How clearly had you visualised the world of the movie when you jumped into writing it? Bird: Damon had been working with a guy named Jeff Jensen to craft this whole history. Lindelof: We spent six months just building the world. A lot of it was based on actual research we were doing about the history of the Walt Disney Company and, in particular, Walt's futurism and the 1964 World's Fair. We started to wonder: what if there was something more to the World's Fairs? What if they were actually stealth conventions for the most creative artists and inventors and scientists that the world had to offer? Bird: I loved that idea that the dreamers get together, away from the politics that brought them together, and ask, "What do we actually think?" The movie would have been two days long if we tried to make it about all that stuff. But those conversations fuelled the movie.

Did you worry about the cynicism of today's audience who think every future involves children battling to the death and zombies? Bird: Well, you align yourself with the audience's view, the way you understand it, and then you take on the questions. So one of our lead characters is a 17-year-old girl who is very bright and is confronted with negativity on all sides. Lindelof: The movie has to acknowledge the dystopia you're talking about. And it has to acknowledge that we love it. In fact, I think you just inadvertently pitched the next progression. Bird: Can I pitch a title? The Hunger Brains. Lindelof: From Planet of the Apes to the Matrix movies, the future is something that happens to us. Brad and I wanted to have a character say, "I'm going to make the future happen -- I'm not going to let the future happen to me."

**Was there a moment when you thought, uh-oh, where is this story going?**Lindelof: The downside of having all this time to build the world is that you need to pack it into a two-hour story. Jeff and I did a lot of that early story work, but then Brad and I wrote the script together. And in any process with a degree of innovation, you make a lot of mistakes and you forget what it is you're trying to say. Bird: I've never had a project be so finicky. The line between too much information and not enough was razor thin. It was like, "too much... not enough... too much..." and then "oh there, don't move -- that's it." But look, original movies of any size are an endangered species. Familiarity is all the rage. So if you're doing something that doesn't have its rhythms pre-set, everybody's a little bit uncomfortable.

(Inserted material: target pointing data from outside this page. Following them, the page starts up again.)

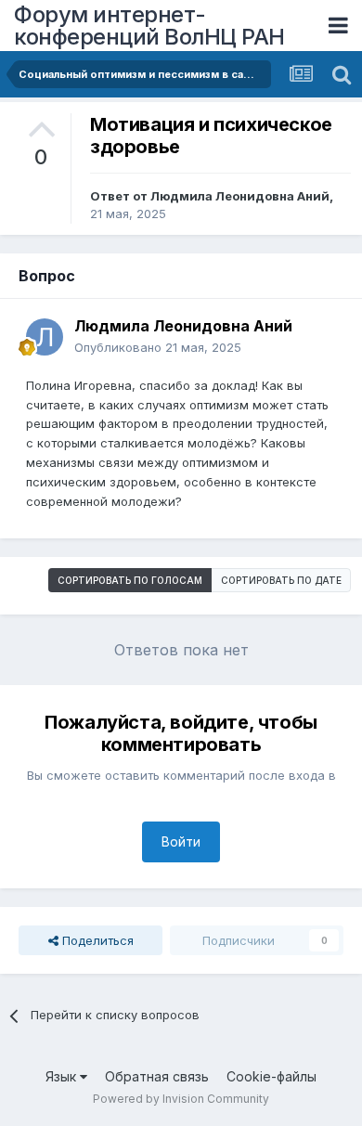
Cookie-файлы (271, 1076)
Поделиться (96, 940)
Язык (62, 1076)
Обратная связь (157, 1076)
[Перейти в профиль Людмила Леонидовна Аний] (44, 337)
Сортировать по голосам (130, 580)
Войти (181, 841)
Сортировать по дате (281, 580)
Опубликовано (157, 347)
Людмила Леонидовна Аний (240, 195)
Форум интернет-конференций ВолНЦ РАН (149, 25)
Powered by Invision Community (181, 1099)
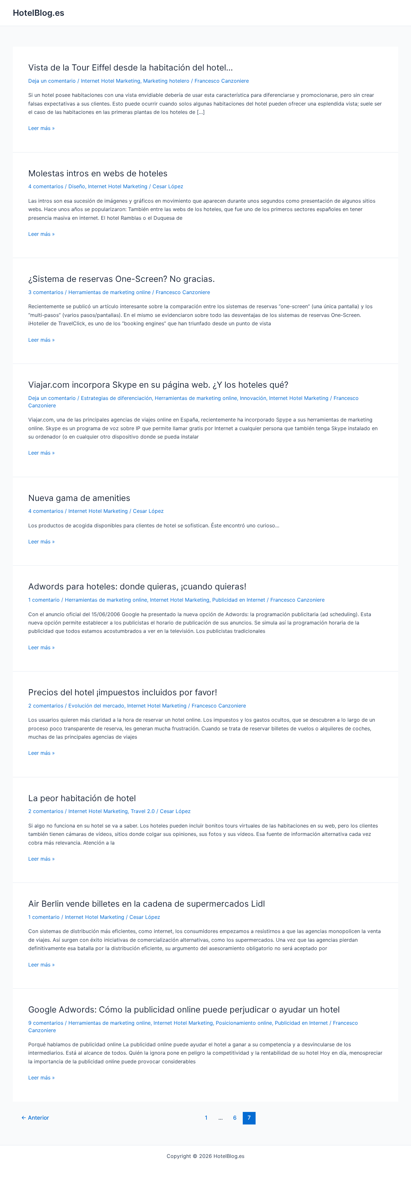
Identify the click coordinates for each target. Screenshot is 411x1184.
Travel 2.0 (143, 811)
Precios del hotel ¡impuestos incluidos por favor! (122, 692)
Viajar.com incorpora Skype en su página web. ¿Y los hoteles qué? (158, 385)
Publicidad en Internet (238, 600)
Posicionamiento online (244, 1023)
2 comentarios (45, 705)
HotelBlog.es (38, 13)
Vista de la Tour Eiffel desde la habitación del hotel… (130, 67)
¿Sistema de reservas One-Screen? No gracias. (121, 279)
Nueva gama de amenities (79, 498)
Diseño (76, 186)
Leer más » (41, 128)
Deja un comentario (52, 81)
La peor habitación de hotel (82, 798)
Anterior (35, 1117)
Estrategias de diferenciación (116, 398)
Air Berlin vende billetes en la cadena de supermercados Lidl (146, 904)
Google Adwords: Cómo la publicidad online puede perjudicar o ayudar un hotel (184, 1009)
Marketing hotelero (166, 81)
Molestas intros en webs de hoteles (98, 173)
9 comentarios (45, 1023)
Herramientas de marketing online (109, 292)
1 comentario (44, 600)
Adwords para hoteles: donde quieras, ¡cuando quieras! (137, 586)
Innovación (253, 398)
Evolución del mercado (96, 705)
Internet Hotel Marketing (110, 81)
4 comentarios (45, 186)
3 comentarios (45, 292)
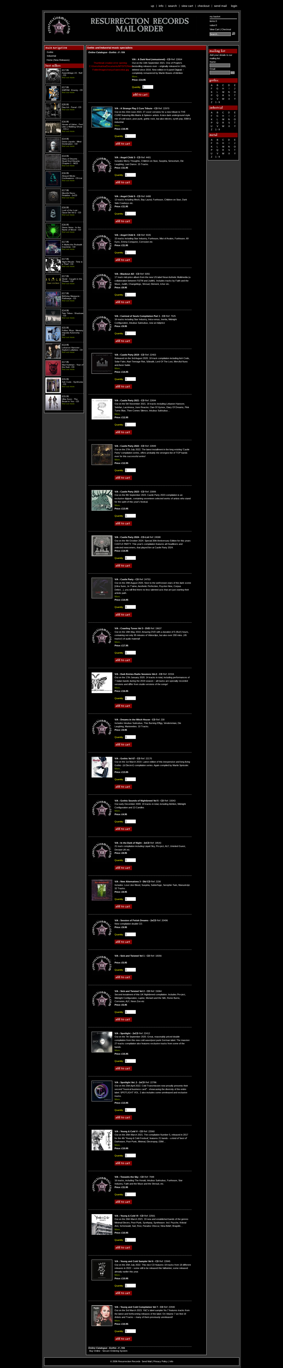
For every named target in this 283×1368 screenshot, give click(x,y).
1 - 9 (217, 102)
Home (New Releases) (58, 60)
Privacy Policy (160, 1361)
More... (135, 76)
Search (172, 5)
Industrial (51, 56)
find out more (68, 77)
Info (161, 5)
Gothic (50, 52)
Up (152, 5)
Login (234, 5)
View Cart (187, 5)
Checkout (203, 5)
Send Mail (220, 5)
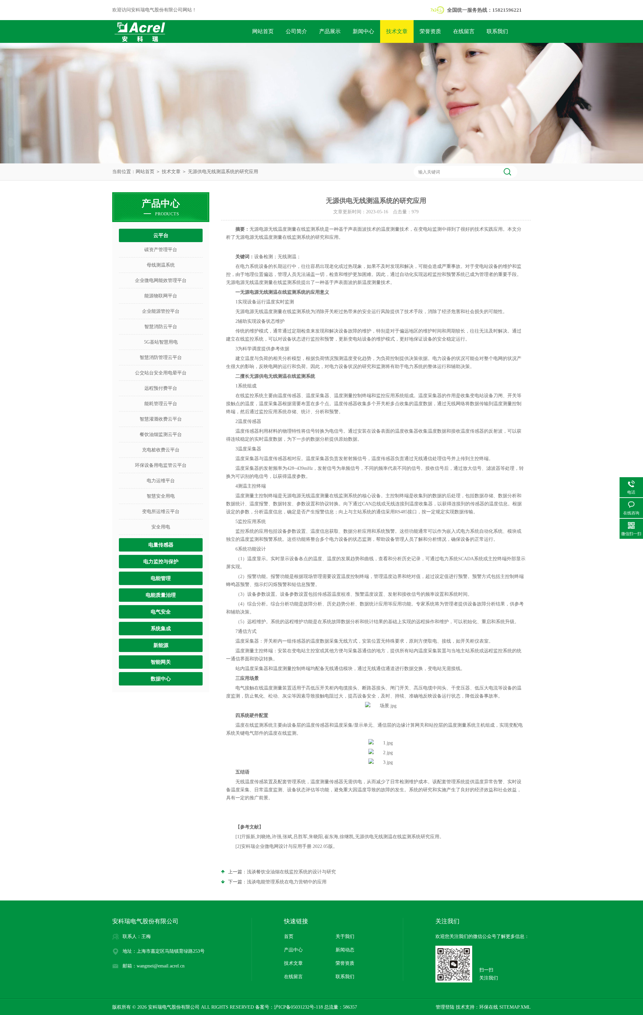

**Tomorrowland is a problematic world at Disneyland -- anything presented as "The Future" is immediately dated, right?**Bird: One of the last things Walt did was rebuild Tomorrowland; it reopened in 1967, six months after he died. And by design it was a pain in the ass: it was the only land that had to always be under construction, because the future is always shifting. Michael Eisner's answer to that was to put it all in Jules Verne's time, so it wouldn't have to change. So now people don't think of Tomorrowland as cool -- it's a future that's locked in stasis. One of my fantasies with this project is that it might inspire Disney to get re-excited about the idea of continually giving people who visit the park a glimpse of what could be around the corner. Lindelof: I think one of the real reasons for all these dystopian movies, TV shows and video games is that it's just easier to wreck things than it is to build something new. Bird: I see Walt Disney as the epitome of a dreamer. He was a very forward thinker. If we captured even a glimpse of that in this movie, we will have succeeded.